Sarà stato per i recenti fatti di Parigi che ci hanno acuito i sensi, sarà stata l’intimità della piccola ma accogliente sala approntata nella sede monopolitana dell’Associazione “Allegra Brigata” (che ha messo in piedi questa rassegna dal titolo “Ladomenicateatro” (con la direzione artistica di Bruno Verdegiglio), ma il monologo “Carcere a vita” ci è proprio piaciuto.
Il testo, scritto, interpretato e diretto da Alfredo Vasco coinvolge con sapienza il pubblico, strappando sorrisi (utilizzando il cliché del dialetto, in questo caso quello di Grumo Appula, che funziona sempre) e commozione, in un crescendo di pathos dal finale che lascia il segno pur nella sua prevedibilità. Bravo e convincente l’attore e regista barese a destreggiarsi in due registri diversi: con tocco leggero narra l’adolescenza “non facile” del protagonista (di cui non sapremo mai il nome) e del suo amico Michele, colpevole di averlo trascinato nel mondo della delinquenza che si rivelerà tragicomicamente fatale; con trasporto (anche fisico) narra la disperazione e il dramma di un uomo innamorato che perde prima l’affetto di sua moglie Sara, poi quello del suo unico figlio, Andrea.
Sullo sfondo, ma neppure tanto, la nostra Puglia, raccontata in intervallo che va dal dopoguerra agli anni del boom economico, per posi passare al periodo tra gli anni settanta e ottanta del contrabbando. La prima sigaretta (Muratti Ambassador), il primo approccio sessuale, lo squallore di bar fumosi dove si gioca “stoppa senza limiti”, i primi furtarelli.

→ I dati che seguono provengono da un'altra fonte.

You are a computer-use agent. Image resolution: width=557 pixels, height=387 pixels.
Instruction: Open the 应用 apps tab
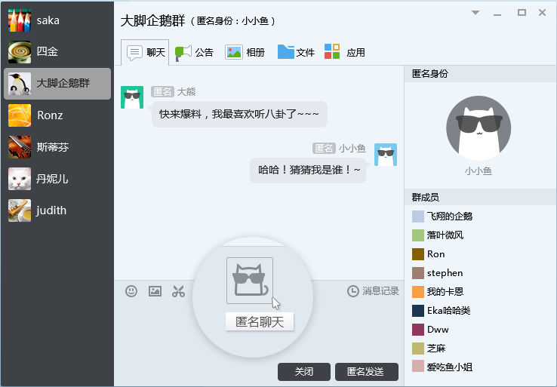(x=345, y=52)
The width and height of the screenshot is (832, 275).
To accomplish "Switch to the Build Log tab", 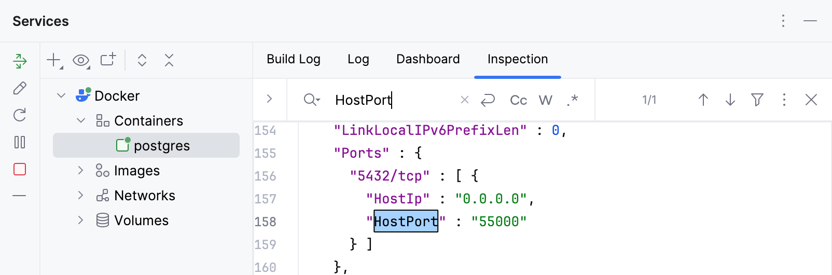I will pos(294,59).
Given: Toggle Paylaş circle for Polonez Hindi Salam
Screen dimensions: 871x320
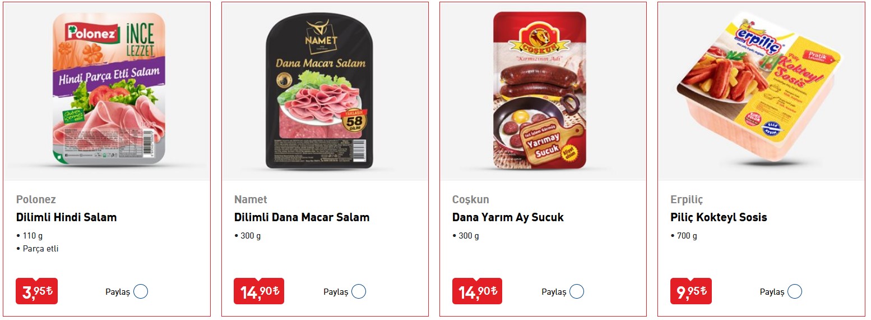Looking at the screenshot, I should tap(141, 292).
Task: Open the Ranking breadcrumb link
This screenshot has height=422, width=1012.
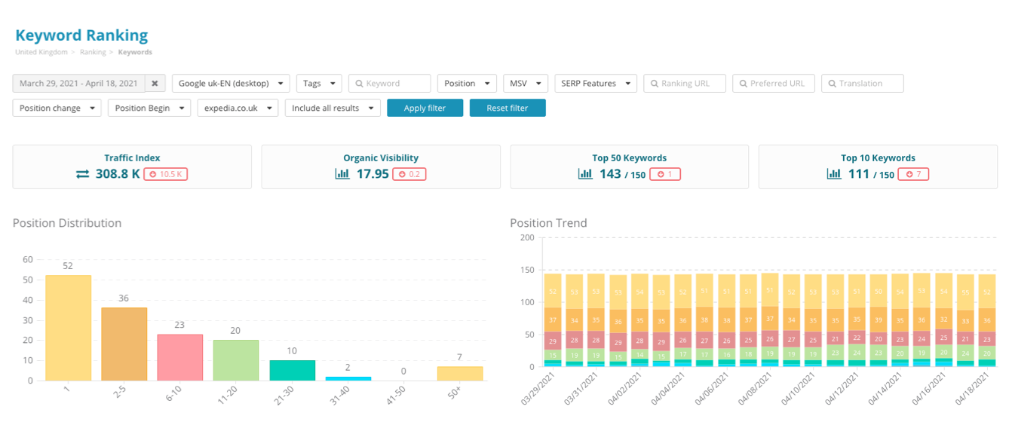Action: [x=93, y=52]
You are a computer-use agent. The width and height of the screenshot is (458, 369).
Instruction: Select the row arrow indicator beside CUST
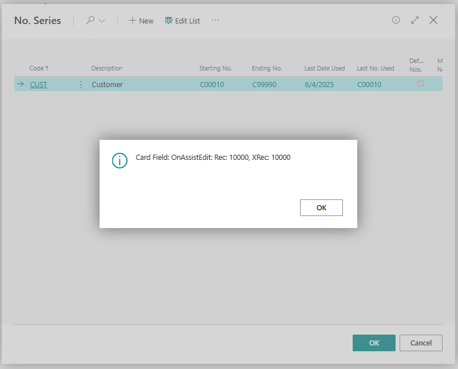click(20, 84)
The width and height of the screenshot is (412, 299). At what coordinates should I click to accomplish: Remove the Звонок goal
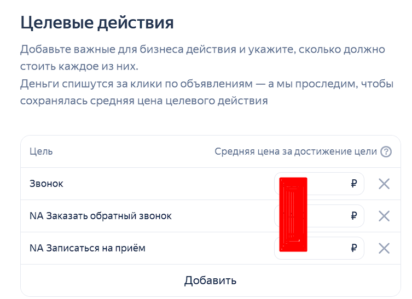(384, 184)
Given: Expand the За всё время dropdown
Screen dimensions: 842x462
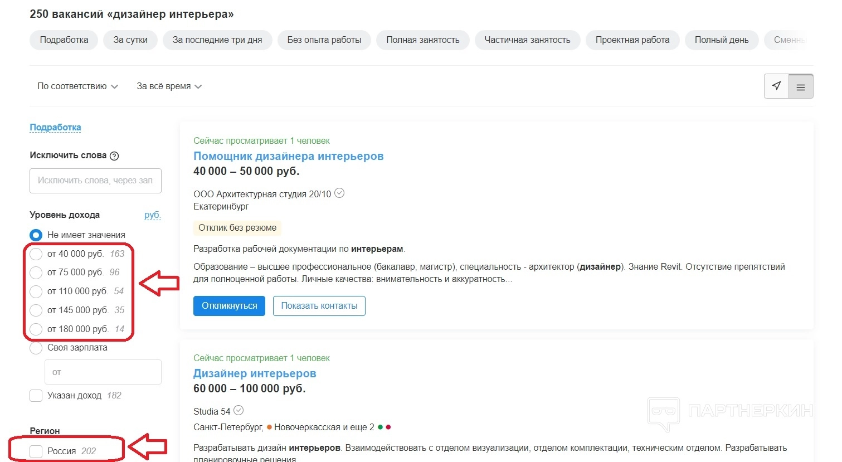Looking at the screenshot, I should coord(169,86).
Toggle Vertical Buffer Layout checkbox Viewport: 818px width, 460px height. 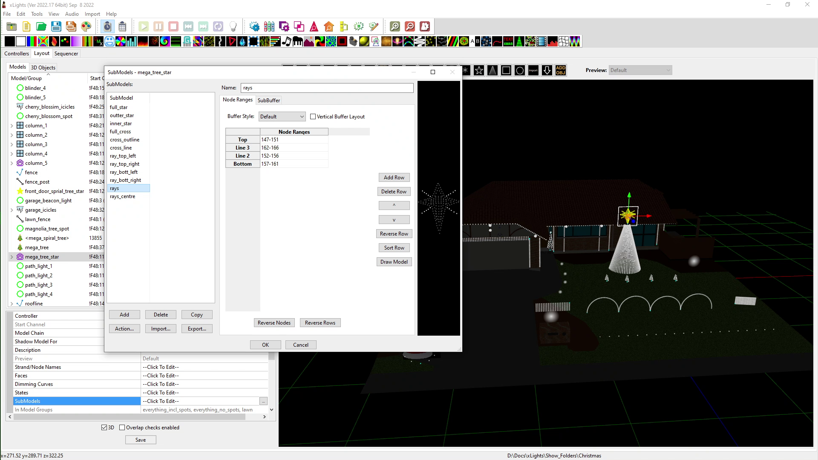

Lo spunto della narrazione è quella sola ora d’aria destinata ai carcerati, e quindi anche a lui, condannato all’ergastolo: una rapida discesa dal Purgatorio all’Inferno, chiuso in un luogo-non luogo che è la cella, come anticamera in attesa che il suo destino si compia. Già, perché al Nostro, non è stata data la possibilità del Paradiso, forse solo per una serie di sfortunate coincidenze. È quindi destinato a essere un fallito senza speranza, capace però di decidere da solo il suo finale, trascinando il pubblico nello strapiombo dello sconforto.